*** Entries provided ***

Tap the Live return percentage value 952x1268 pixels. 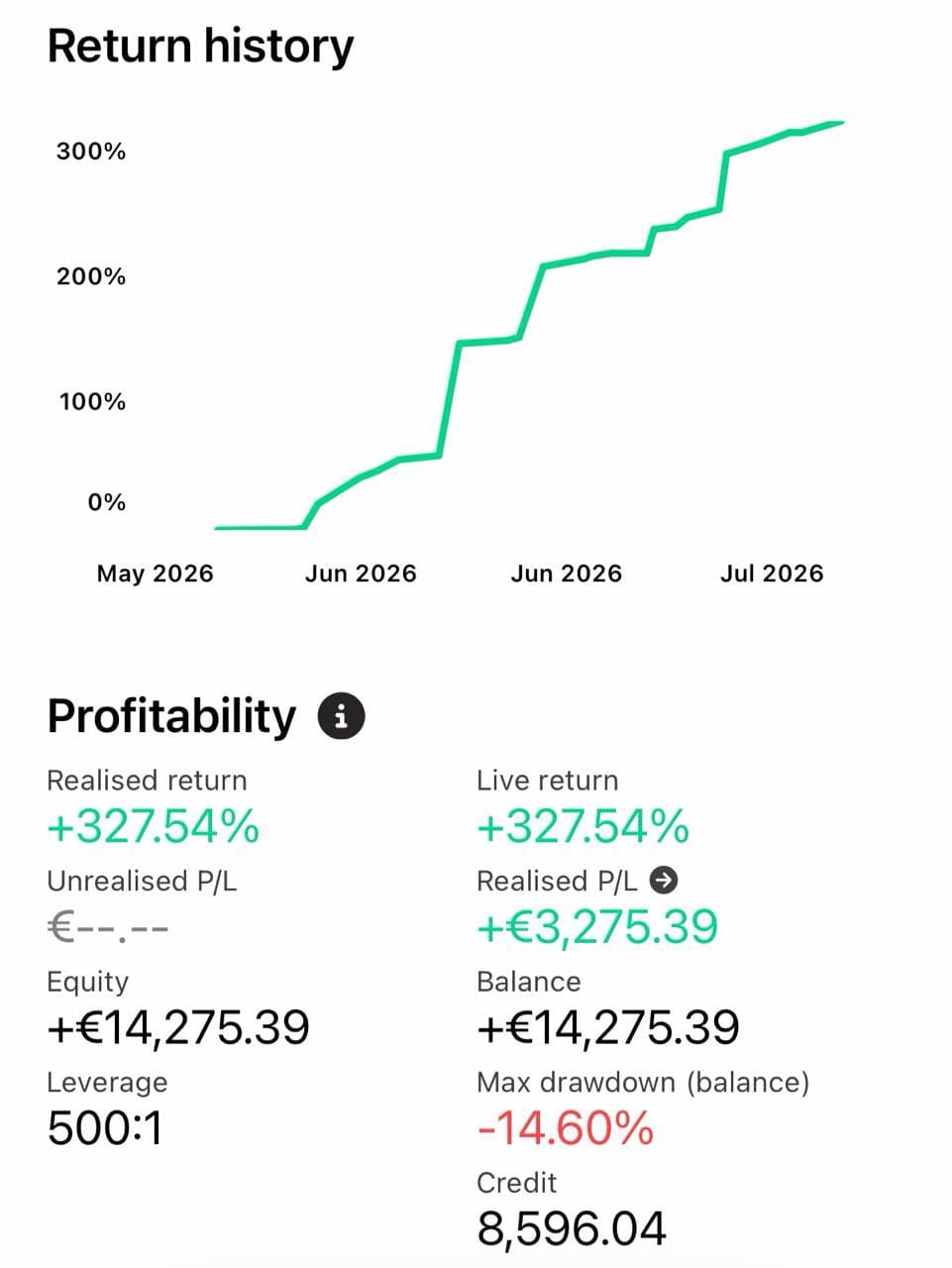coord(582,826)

*** End of Entries provided ***
*** Entries provided ***

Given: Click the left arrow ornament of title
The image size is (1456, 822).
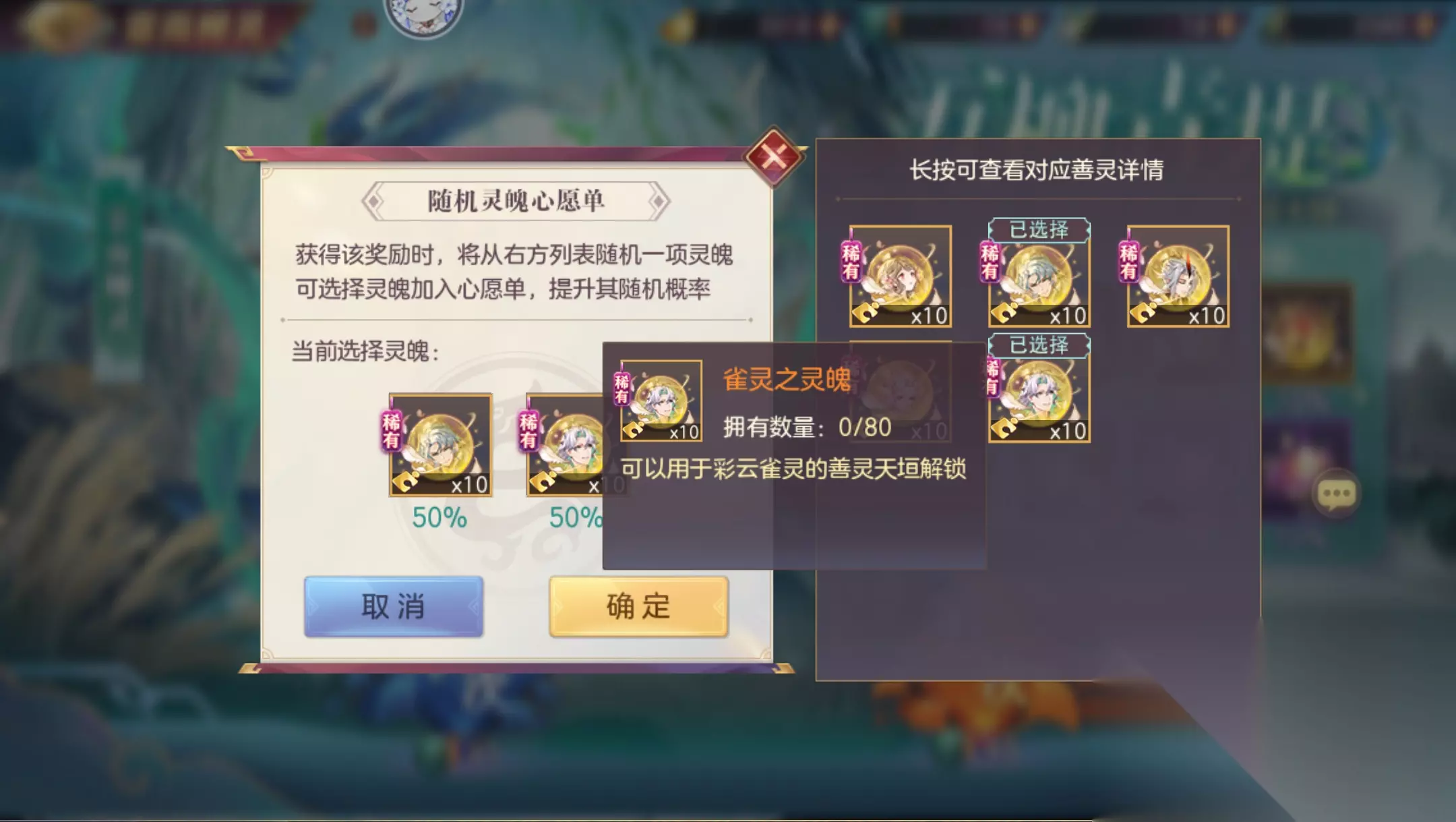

*** End of Entries provided ***
*** Entries provided ***

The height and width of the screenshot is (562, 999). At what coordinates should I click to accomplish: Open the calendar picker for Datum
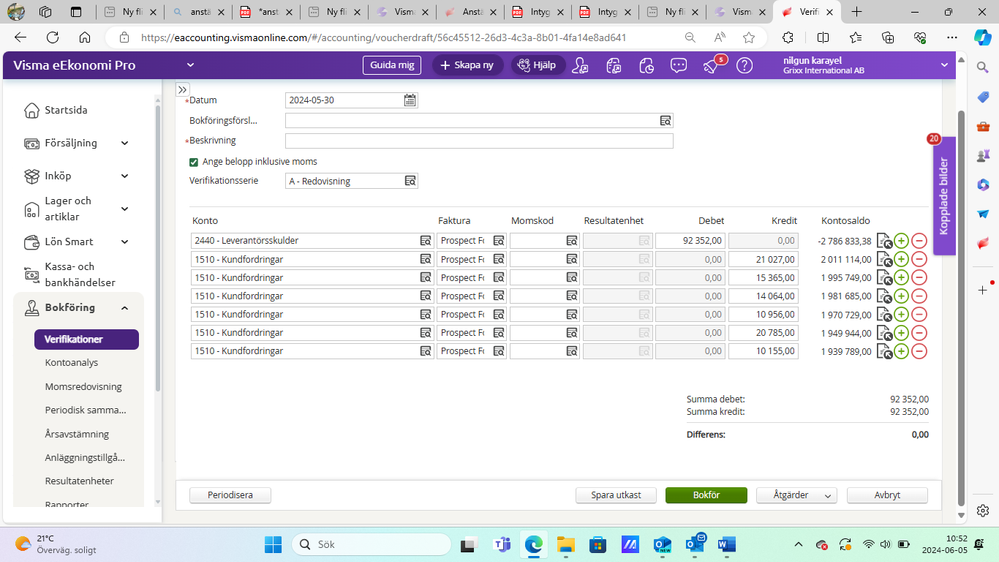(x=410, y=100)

*** End of Entries provided ***

Problem: Reproduce only the lines above spanning from the line containing "Given: Click the left arrow ornament of title" through the line containing "The image size is (1456, 822).", word for word.

Written answer:
Given: Click the left arrow ornament of title
The image size is (1456, 822).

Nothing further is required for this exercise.